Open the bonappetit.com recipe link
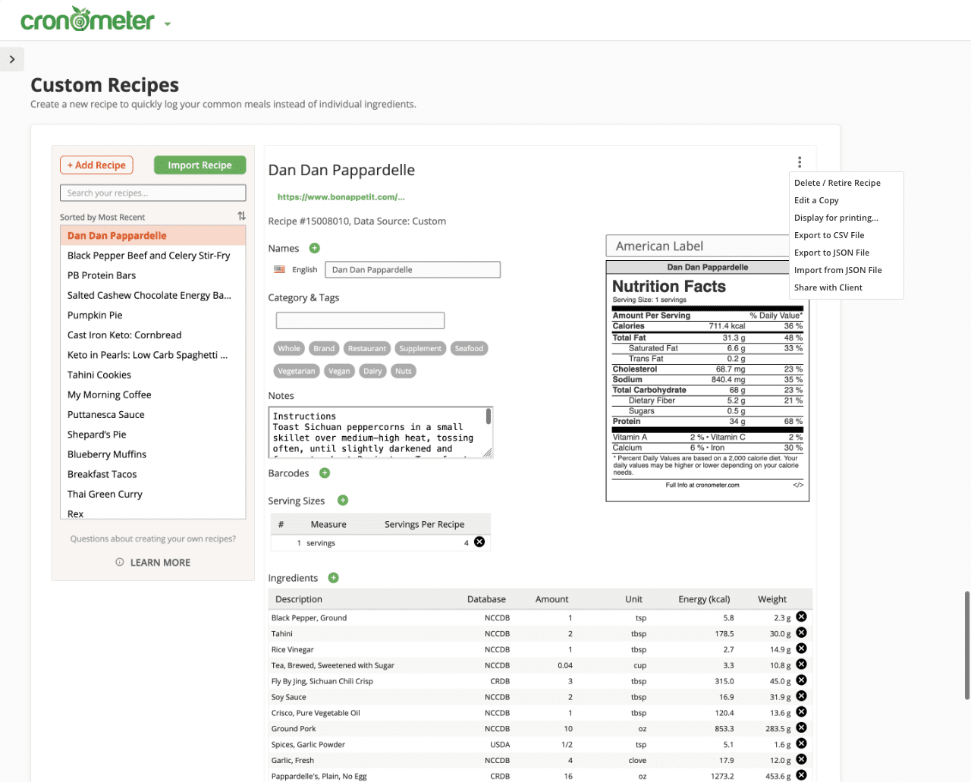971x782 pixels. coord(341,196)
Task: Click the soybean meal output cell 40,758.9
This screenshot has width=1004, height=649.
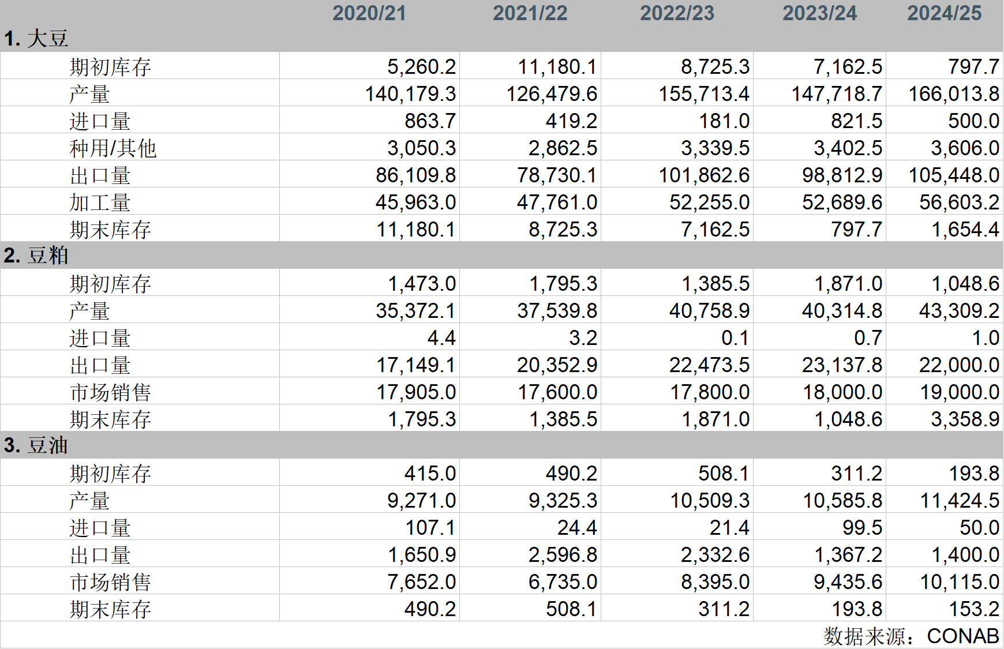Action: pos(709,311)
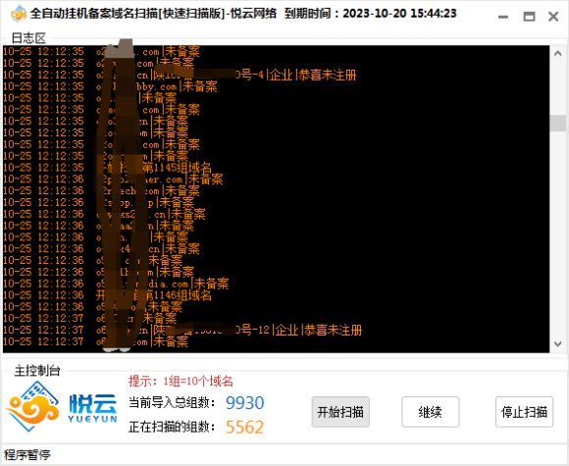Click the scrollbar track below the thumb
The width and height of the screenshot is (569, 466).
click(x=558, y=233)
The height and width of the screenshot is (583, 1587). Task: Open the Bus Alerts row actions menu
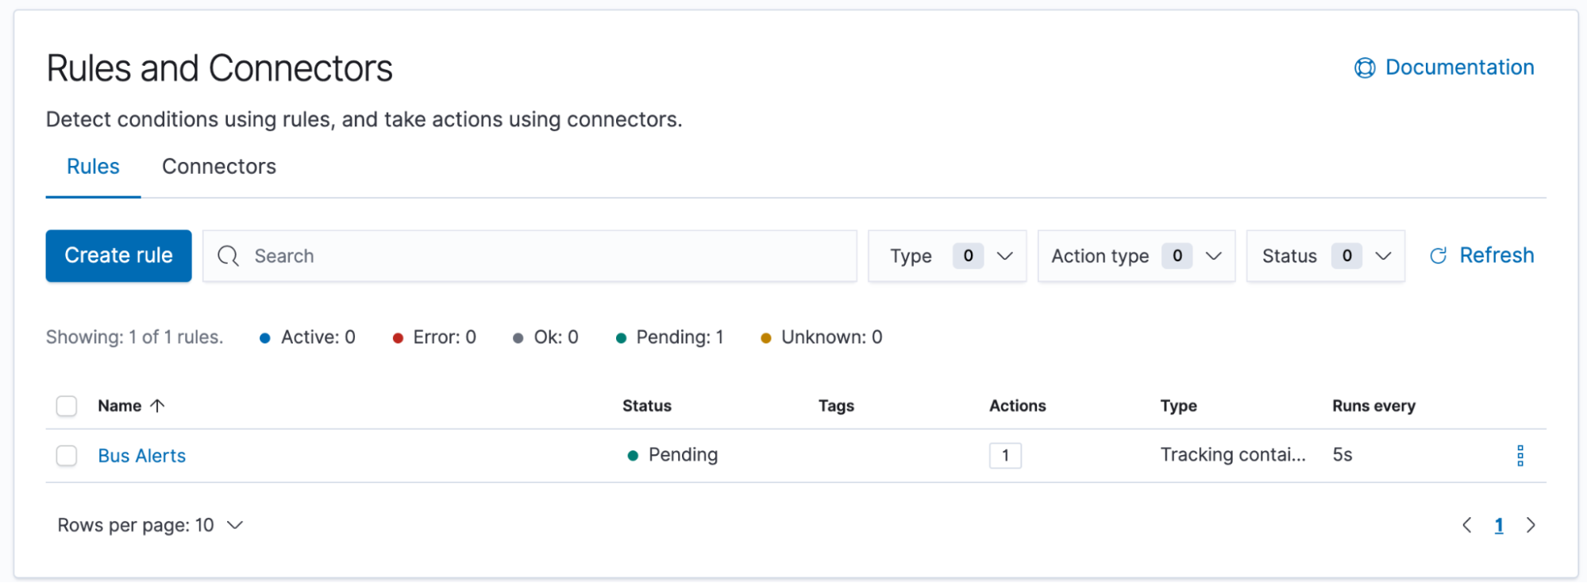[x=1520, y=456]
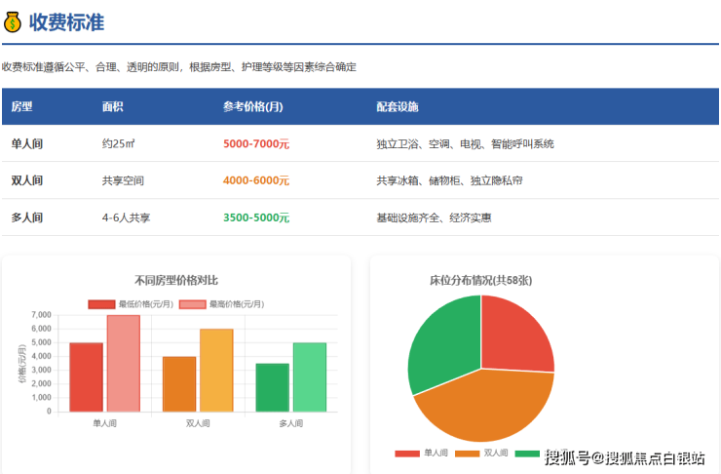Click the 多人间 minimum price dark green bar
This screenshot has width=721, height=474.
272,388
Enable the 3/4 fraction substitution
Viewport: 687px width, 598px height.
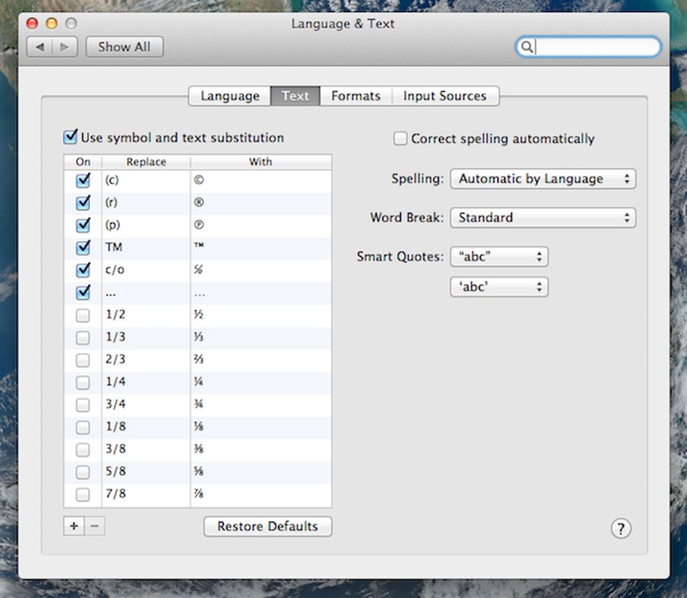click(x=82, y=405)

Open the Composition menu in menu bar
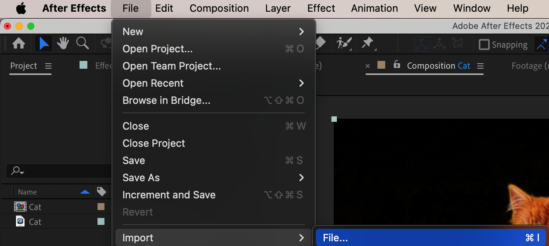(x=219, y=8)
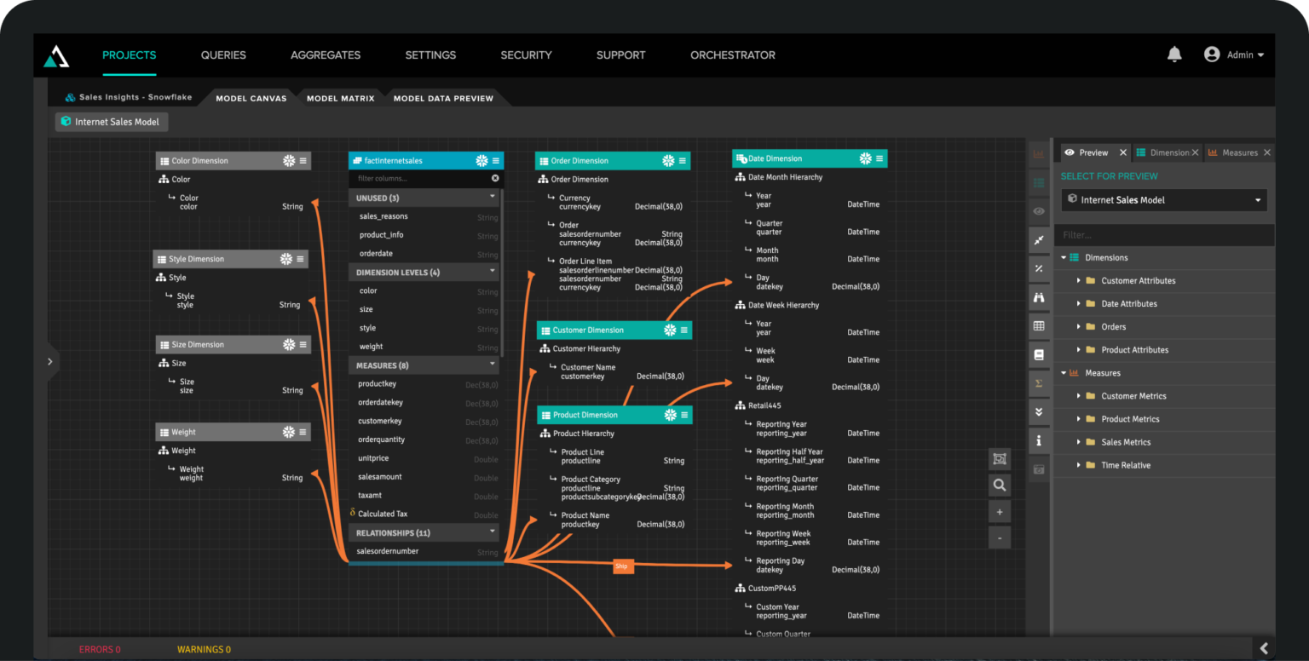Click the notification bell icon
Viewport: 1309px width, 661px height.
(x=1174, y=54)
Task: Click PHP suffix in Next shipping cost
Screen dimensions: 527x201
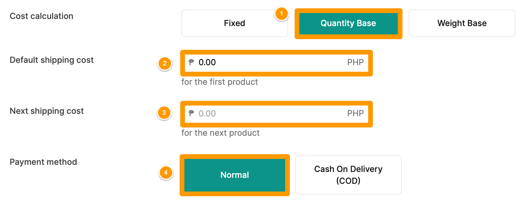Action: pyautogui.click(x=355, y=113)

- Activity:
Retype the records above exactly. Leave the pictures out.

- Result for this exercise:
Open the bonappetit.com recipe link
971x782 pixels. coord(341,196)
Task: Click the soybean meal output cell 40,758.9
This screenshot has width=1004, height=649.
Action: pos(709,311)
Click the scrollbar track below the thumb
The width and height of the screenshot is (569, 466).
click(x=558, y=233)
The height and width of the screenshot is (583, 1587). Task: Open the Bus Alerts row actions menu
[x=1520, y=456]
Click the 多人间 minimum price dark green bar
This screenshot has width=721, height=474.
272,388
Enable the 3/4 fraction substitution
Viewport: 687px width, 598px height.
click(x=82, y=405)

Open the Composition menu in menu bar
(x=219, y=8)
Click the notification bell icon
Viewport: 1309px width, 661px height.
(x=1174, y=54)
Task: Click PHP suffix in Next shipping cost
Screen dimensions: 527x201
Action: pyautogui.click(x=355, y=113)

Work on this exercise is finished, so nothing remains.